As we prepare to celebrate the birth of our Redeemer, the opening words from a beautiful hymn keep running through my mind: “There is a redeemer, Jesus God’s own son.” Redemption isn’t something we normally think about at Christmas, but that’s really what it’s all about. We don’t often use the word in everyday life, unless we’re talking about turning in a coupon to save money or exchanging points for merchandise. Some of us remember saving green stamps in books and redeeming them for just about anything. We sometimes talk about redeeming time, particularly making up for a misspent youth or wasted time.
Many think of redemption as a churchy word and might not be clear on the meaning. One well-known story of redemption is found in the book of Ruth, a biblical love story, if you will, of a young woman’s tragedy and triumph, and her hero-kinsman-redeemer, Boaz. Ruth’s experience helps us understand what it means to be redeemed.
Under Israelite law, the closest relative of a widow (enter Ruth) could, upon her request, marry her and thus restore the land belonging to the family, as well as continue the family line of the deceased husband. When Ruth lay at Boaz’ feet on the threshing floor, she wasn’t being inappropriate; she was claiming her right to make him her kinsman-redeemer. A closer relative who had the first prerogative declined to marry Ruth and the rest is history – Ruth took her place in the genealogy of Jesus.
By marrying Ruth, who was a gentile daughter-in-law of the wife of one of his relatives – a nobody to him – Boaz restored her honor, dignity, land and inheritance. By extension, Naomi also got back her life and was given a future and hope for more sons.
Boaz was a type of Christ, pointing to the time when Jesus would be the kinsman-redeemer of all humanity and would buy us back from sin and death. In what has been called The Great Exchange, Jesus gave himself for us, restoring our hope and future. His sacrifice saves us from bondage to the wrong master and frees us to be in Christ, with blessings now and hope for eternal life with him.

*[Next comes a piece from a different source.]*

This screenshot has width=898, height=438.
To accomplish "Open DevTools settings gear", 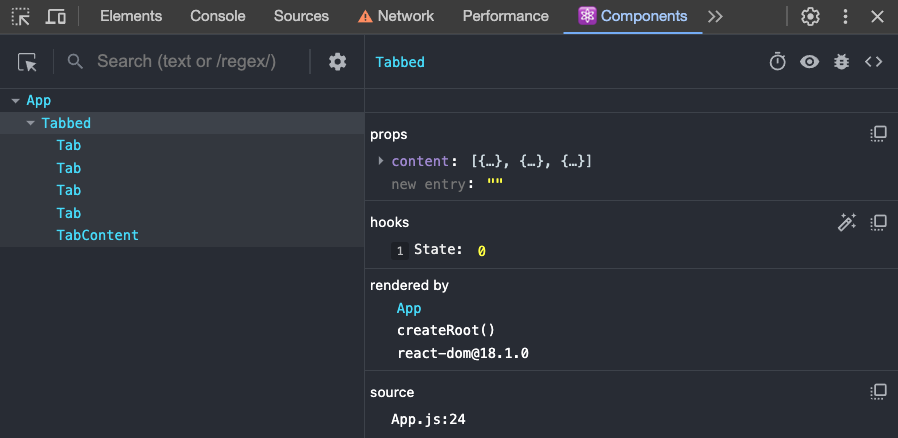I will pos(810,17).
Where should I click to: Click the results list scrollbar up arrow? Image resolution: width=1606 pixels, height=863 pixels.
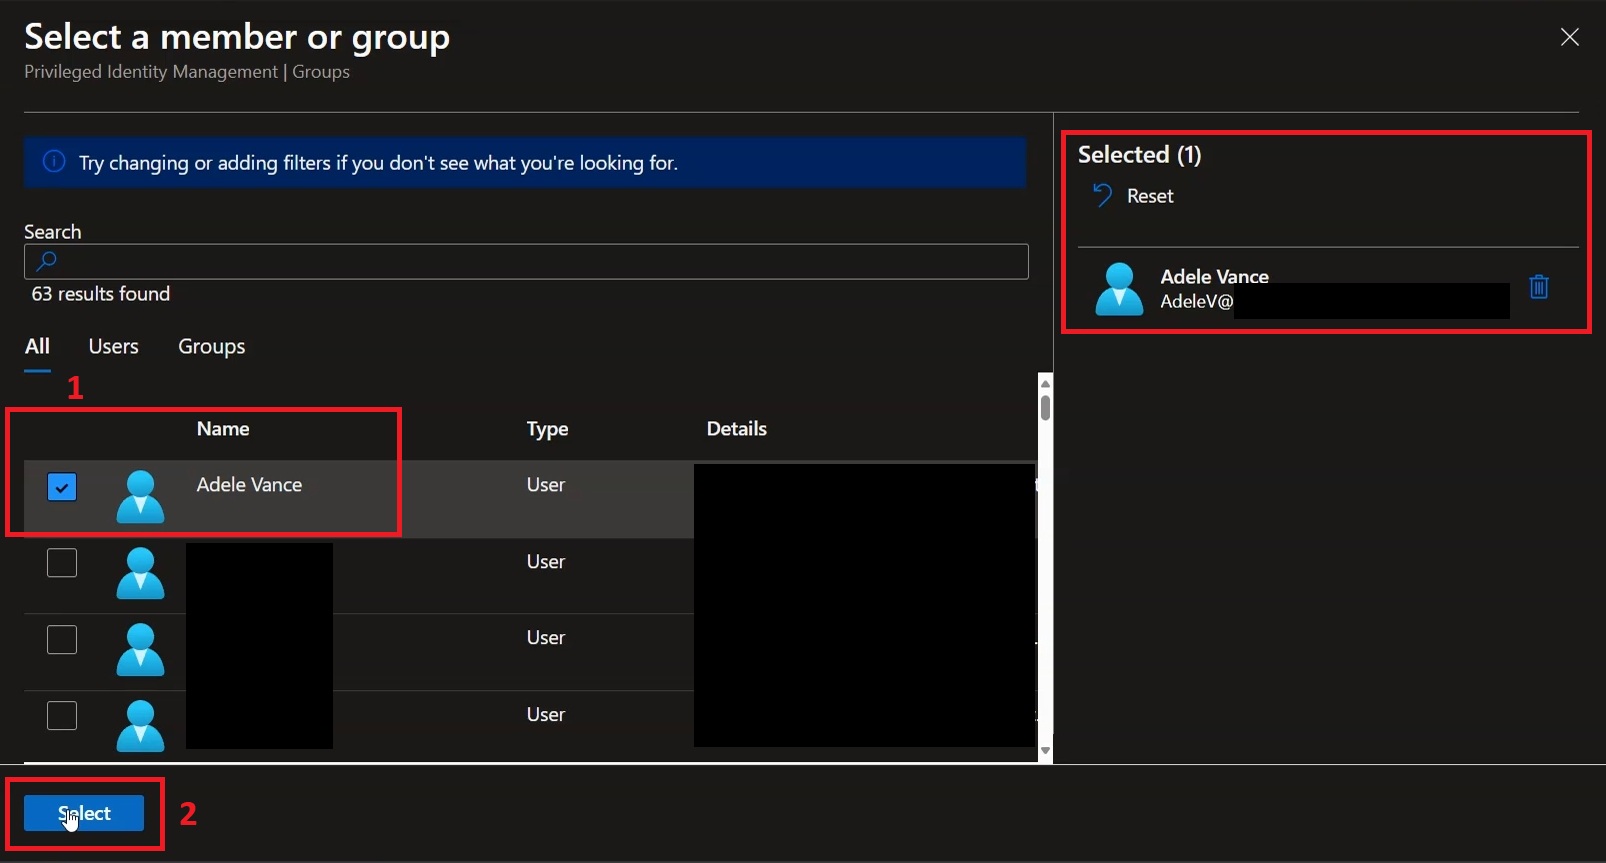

The most beautiful thing about our redemption is that it wasn’t a transaction. Just as Ruth had nothing to offer Boaz but herself, we have nothing to offer Jesus but ourselves—no coupon or green stamps required. It was a plan God formulated before the foundation of the universe, and it was motivated and shaped by one thing: his amazing love.
By becoming human and going through each stage of life – from zygote to embryo to fetus, then infant to child to preteen and on to teenage and adulthood – Jesus redeemed every bit of life by taking our lives into his own life. Just as Boaz changed Ruth’s life, making her part of his family and no longer an outsider, so Jesus has brought us into the circle of Father, Son and Holy Spirit and we are outsiders no more. Our Kinsman-Redeemer became one of us to make us one with him.
Merry Christmas!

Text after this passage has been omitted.